─── MATERIALS PROVIDED

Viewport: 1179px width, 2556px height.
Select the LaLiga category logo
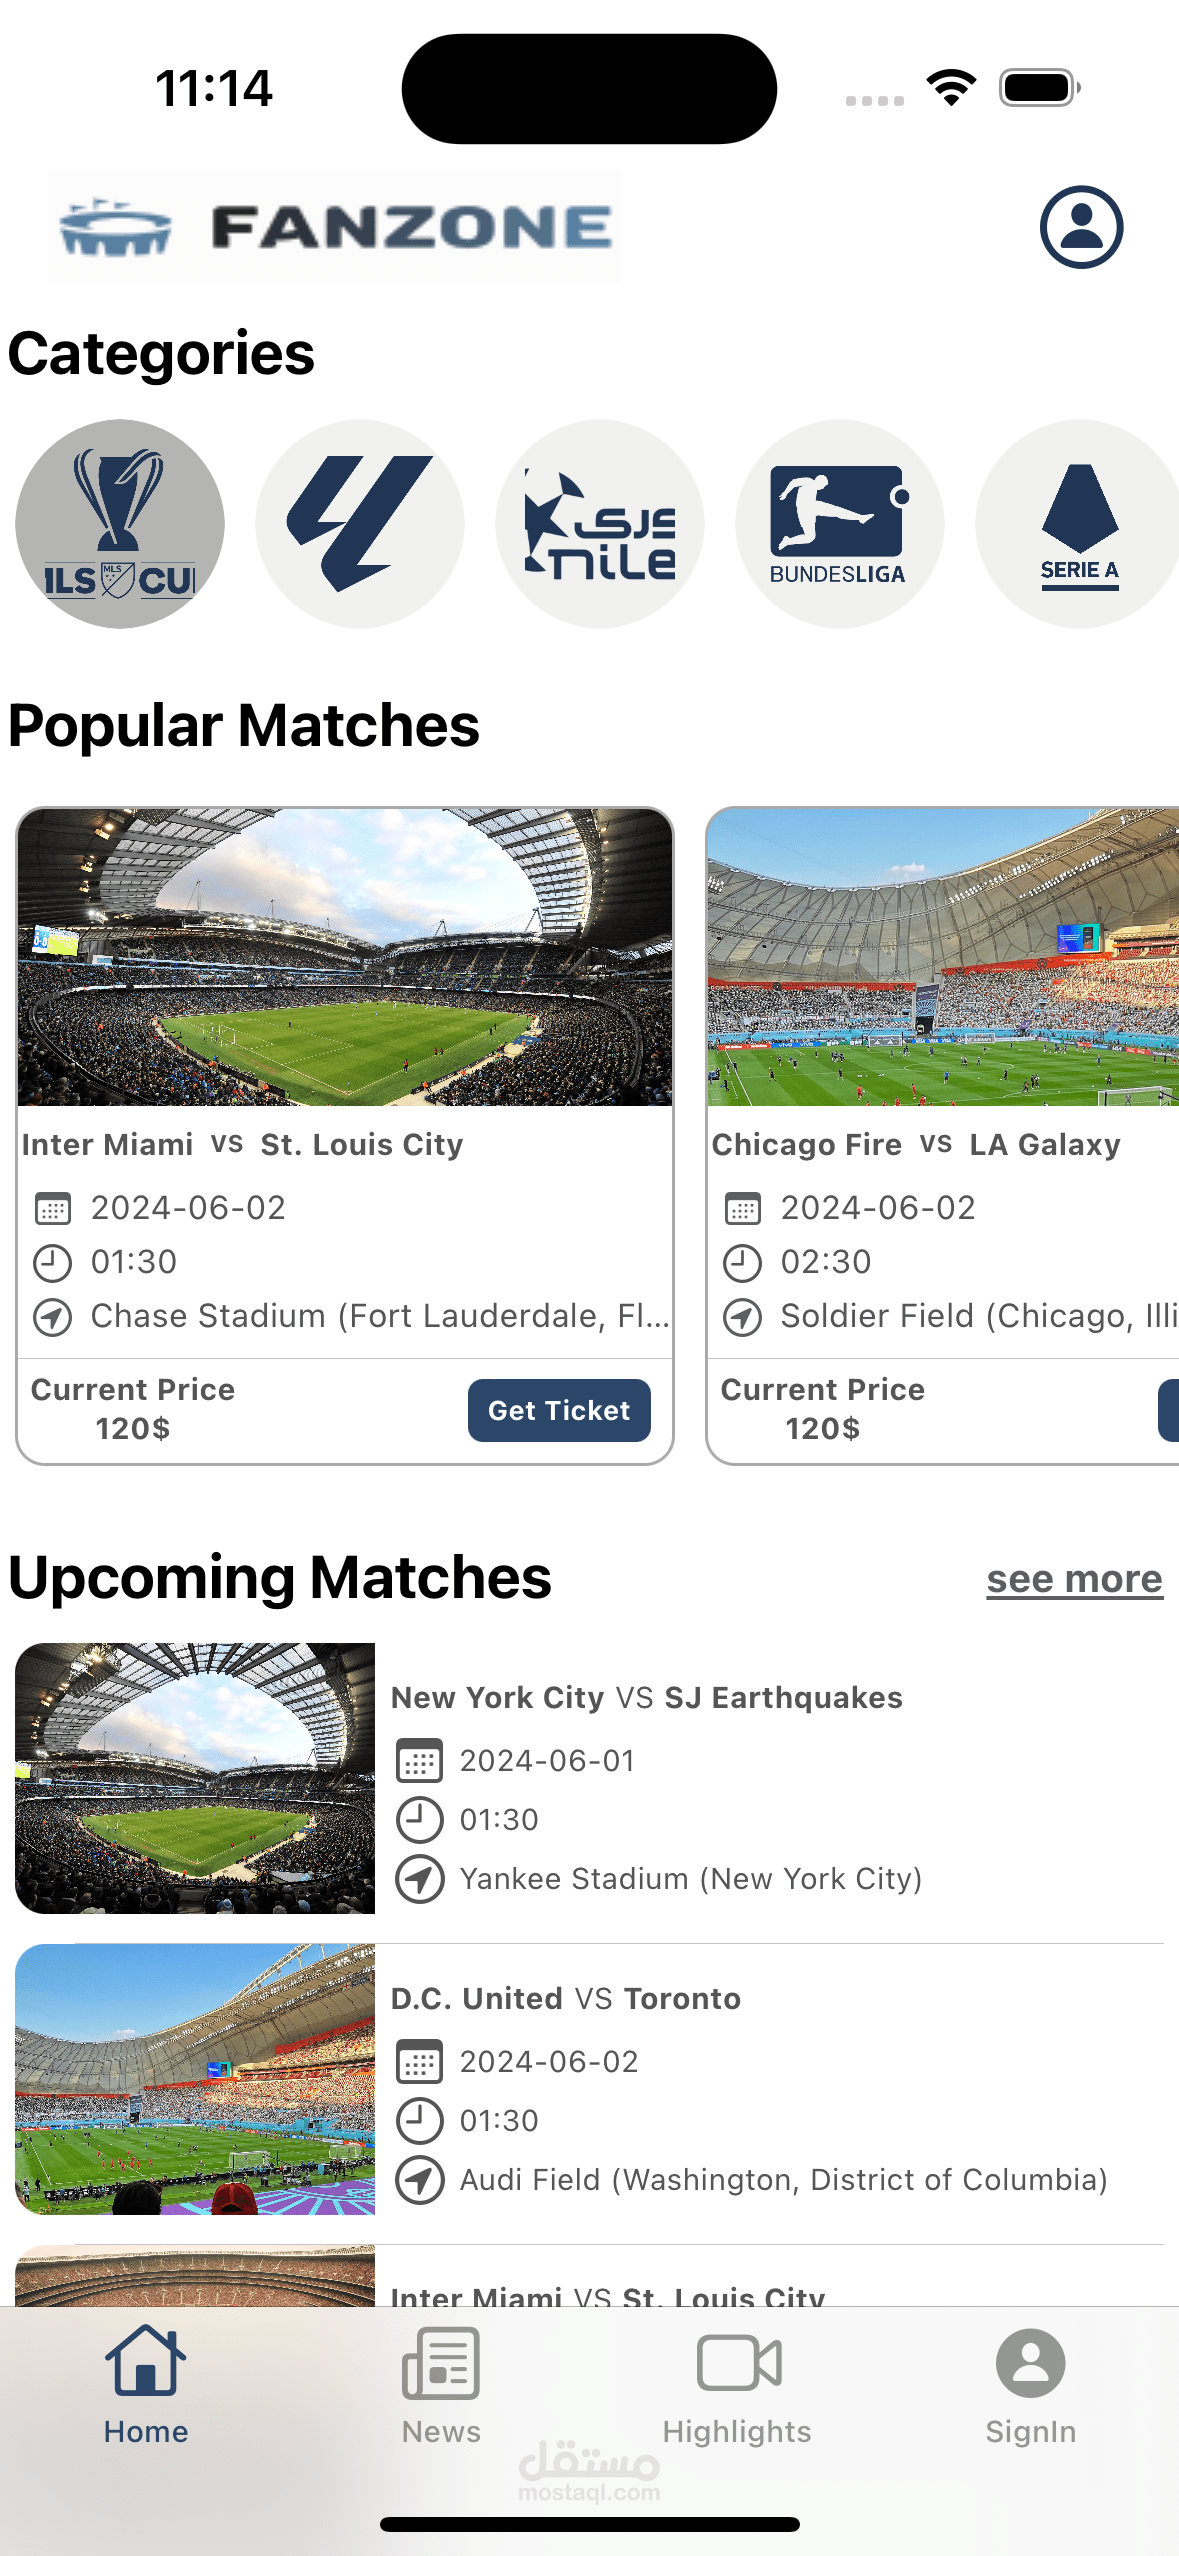click(360, 524)
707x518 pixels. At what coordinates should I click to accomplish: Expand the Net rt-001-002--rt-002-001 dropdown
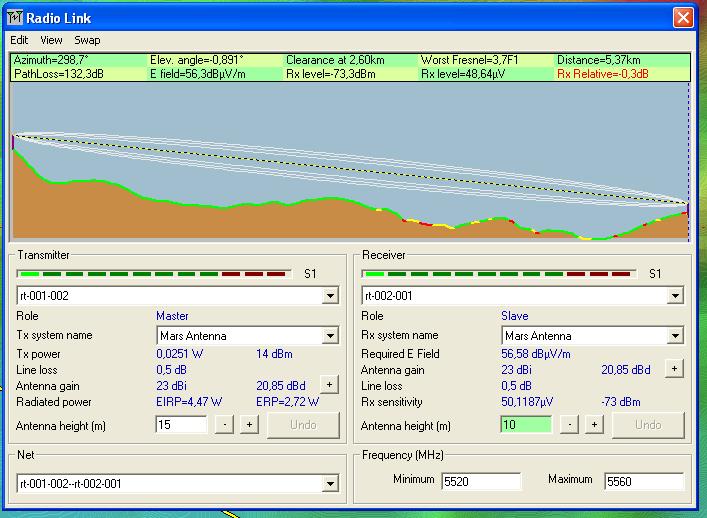coord(330,484)
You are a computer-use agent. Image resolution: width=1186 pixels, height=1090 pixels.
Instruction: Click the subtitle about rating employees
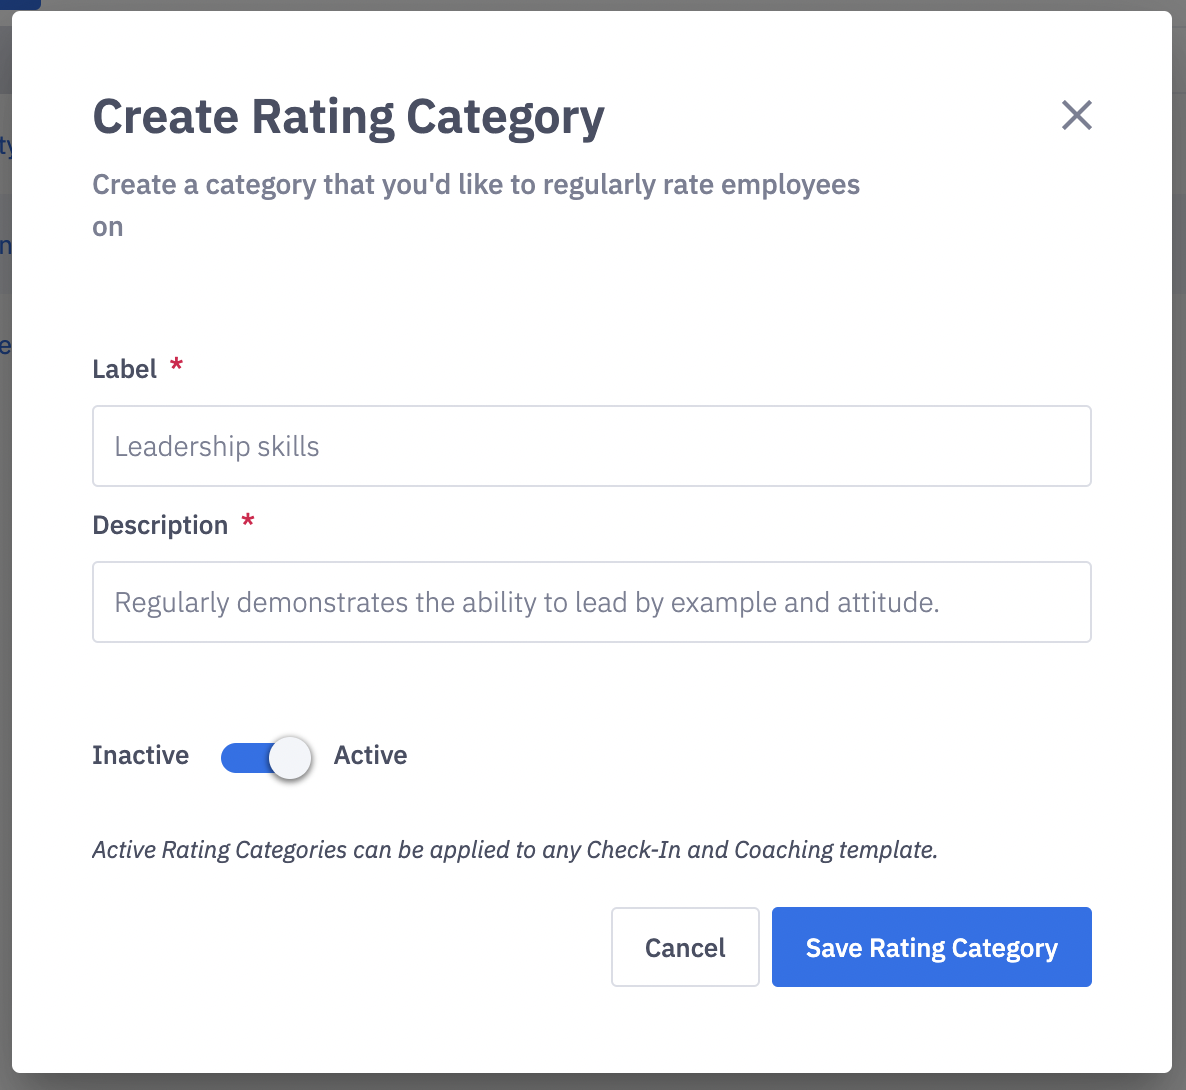point(475,185)
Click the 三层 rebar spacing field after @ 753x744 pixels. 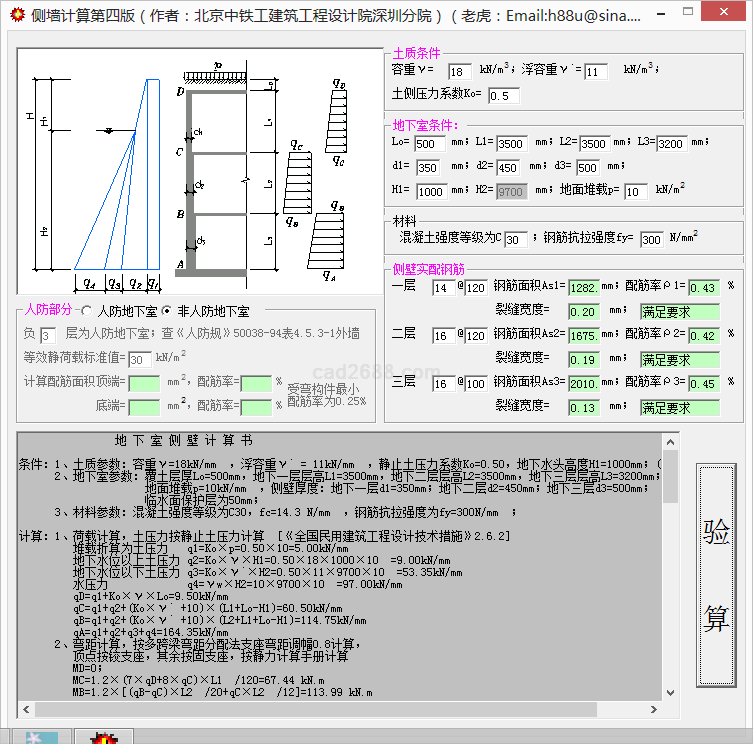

──────

> AIM OF THE TASK
Identify the lines in the entries above that contain "height", then copy them out.

> EXERCISE RESPONSE
Viewport: 1179px width, 2556px height.
You are a computer-use agent. Image resolution: width=1186 pixels, height=1090 pixels.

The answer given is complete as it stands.